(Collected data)
════
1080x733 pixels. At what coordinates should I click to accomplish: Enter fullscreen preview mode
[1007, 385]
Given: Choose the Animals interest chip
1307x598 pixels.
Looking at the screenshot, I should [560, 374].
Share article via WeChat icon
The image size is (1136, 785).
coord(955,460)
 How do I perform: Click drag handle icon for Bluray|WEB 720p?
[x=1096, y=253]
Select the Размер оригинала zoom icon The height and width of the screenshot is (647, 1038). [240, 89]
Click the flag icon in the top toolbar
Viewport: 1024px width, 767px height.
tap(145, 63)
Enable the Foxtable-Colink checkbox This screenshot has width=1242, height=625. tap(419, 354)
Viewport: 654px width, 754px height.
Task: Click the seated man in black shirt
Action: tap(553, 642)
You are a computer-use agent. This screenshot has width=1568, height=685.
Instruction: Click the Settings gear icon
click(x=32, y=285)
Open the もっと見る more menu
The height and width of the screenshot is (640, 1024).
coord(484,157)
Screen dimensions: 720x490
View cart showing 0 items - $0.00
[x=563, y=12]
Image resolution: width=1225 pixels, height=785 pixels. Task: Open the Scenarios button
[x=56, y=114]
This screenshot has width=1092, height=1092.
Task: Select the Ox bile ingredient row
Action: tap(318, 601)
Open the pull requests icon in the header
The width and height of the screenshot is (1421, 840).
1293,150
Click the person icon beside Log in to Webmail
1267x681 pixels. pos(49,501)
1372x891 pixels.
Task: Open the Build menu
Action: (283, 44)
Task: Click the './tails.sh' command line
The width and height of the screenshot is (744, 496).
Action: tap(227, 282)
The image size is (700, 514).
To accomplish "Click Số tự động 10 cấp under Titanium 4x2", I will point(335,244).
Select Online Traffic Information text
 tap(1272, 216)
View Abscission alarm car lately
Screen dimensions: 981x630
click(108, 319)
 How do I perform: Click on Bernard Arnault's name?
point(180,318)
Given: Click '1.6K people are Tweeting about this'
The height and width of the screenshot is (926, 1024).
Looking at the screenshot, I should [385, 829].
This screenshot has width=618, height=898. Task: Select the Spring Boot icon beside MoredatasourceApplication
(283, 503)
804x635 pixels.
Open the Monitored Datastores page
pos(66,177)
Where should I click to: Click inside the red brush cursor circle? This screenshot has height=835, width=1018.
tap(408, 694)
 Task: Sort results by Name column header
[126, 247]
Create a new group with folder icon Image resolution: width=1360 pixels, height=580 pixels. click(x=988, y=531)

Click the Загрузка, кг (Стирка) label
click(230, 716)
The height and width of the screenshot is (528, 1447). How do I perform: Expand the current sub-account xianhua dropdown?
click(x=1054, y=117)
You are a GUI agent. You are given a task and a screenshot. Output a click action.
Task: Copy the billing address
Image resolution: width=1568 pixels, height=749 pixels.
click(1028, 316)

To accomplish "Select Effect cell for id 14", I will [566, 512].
════
▸ **TASK DIRECTIONS**:
Among the entries above, how many lines include the word "agent"? Give the number with no comment.

▸ **ANSWER SPACE**:
2